What to work on: Go through the entries below. Copy each line in which "Click" appears.

Task material:
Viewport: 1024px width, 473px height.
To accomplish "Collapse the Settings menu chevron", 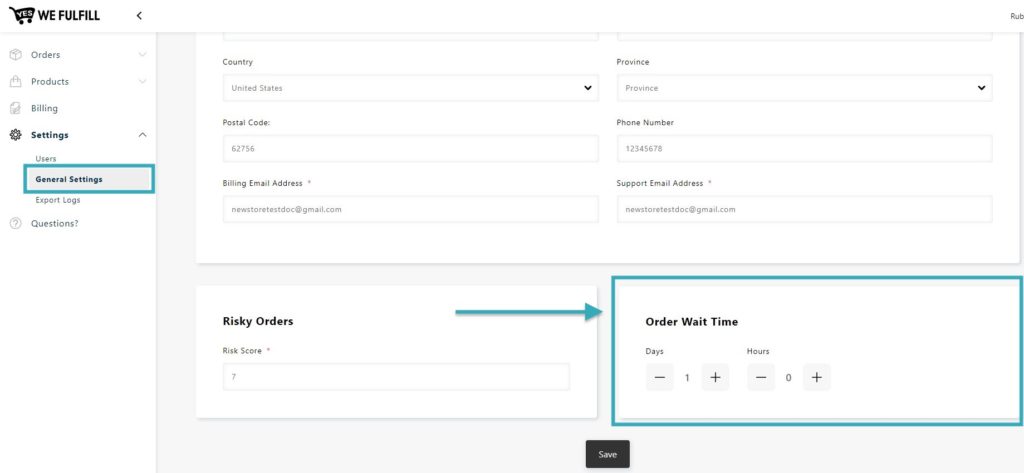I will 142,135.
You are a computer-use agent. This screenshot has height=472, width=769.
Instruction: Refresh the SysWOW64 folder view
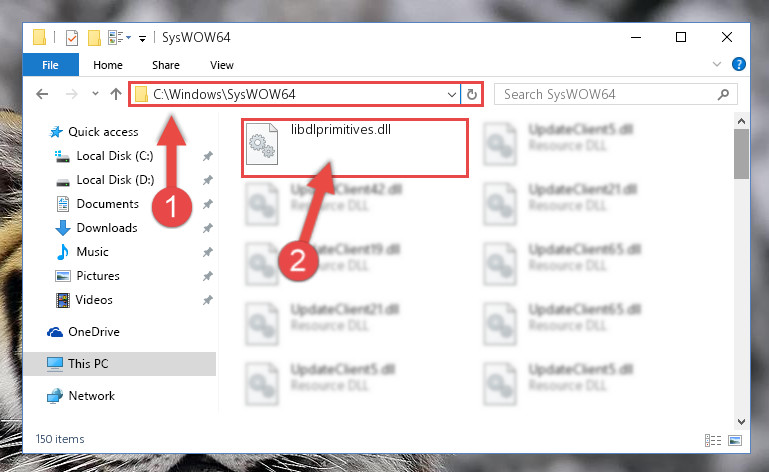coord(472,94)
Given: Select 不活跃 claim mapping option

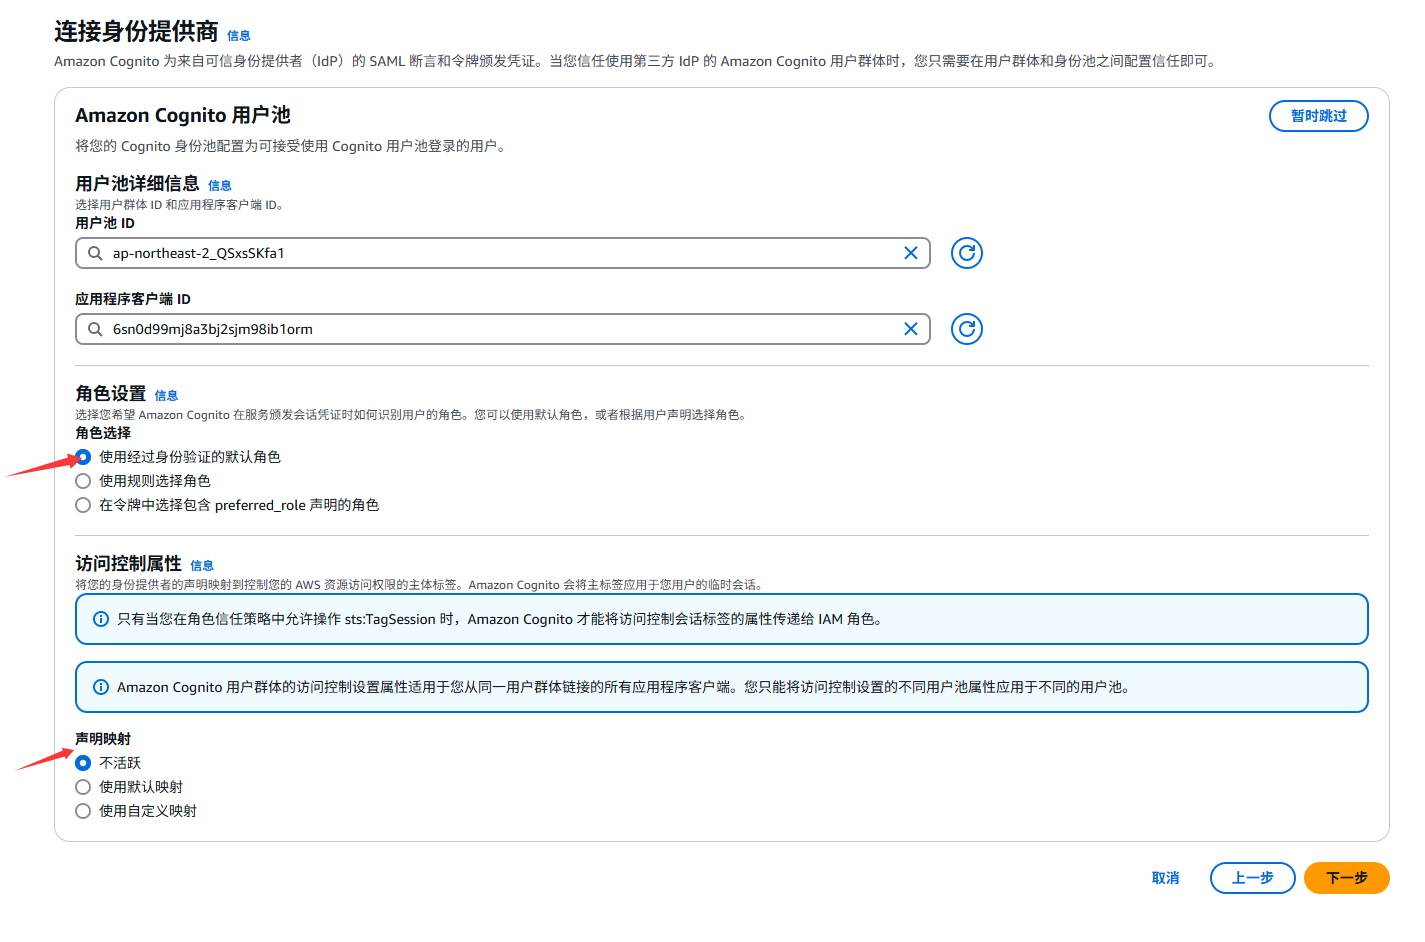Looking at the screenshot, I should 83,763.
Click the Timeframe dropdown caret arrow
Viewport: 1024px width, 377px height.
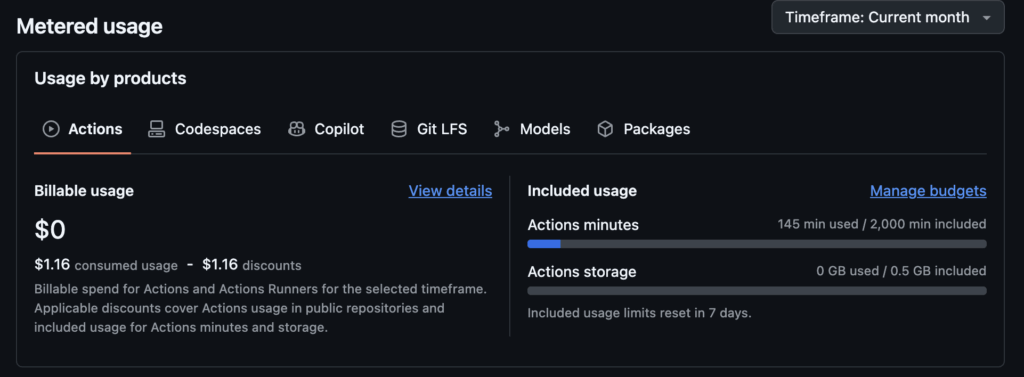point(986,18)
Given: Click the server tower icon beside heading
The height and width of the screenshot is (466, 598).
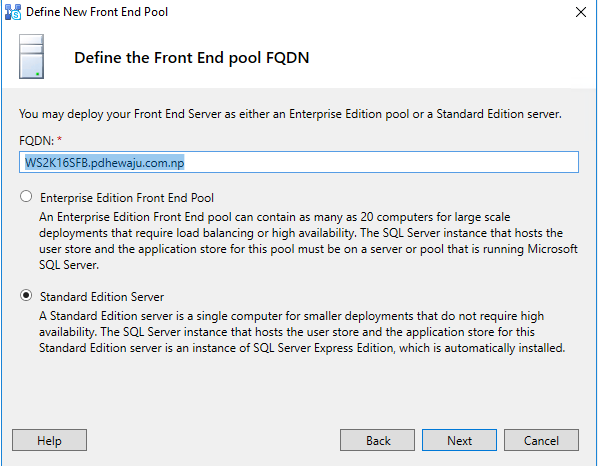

Answer box:
Click the Timeframe dropdown caret arrow
Given: Click the server tower icon beside heading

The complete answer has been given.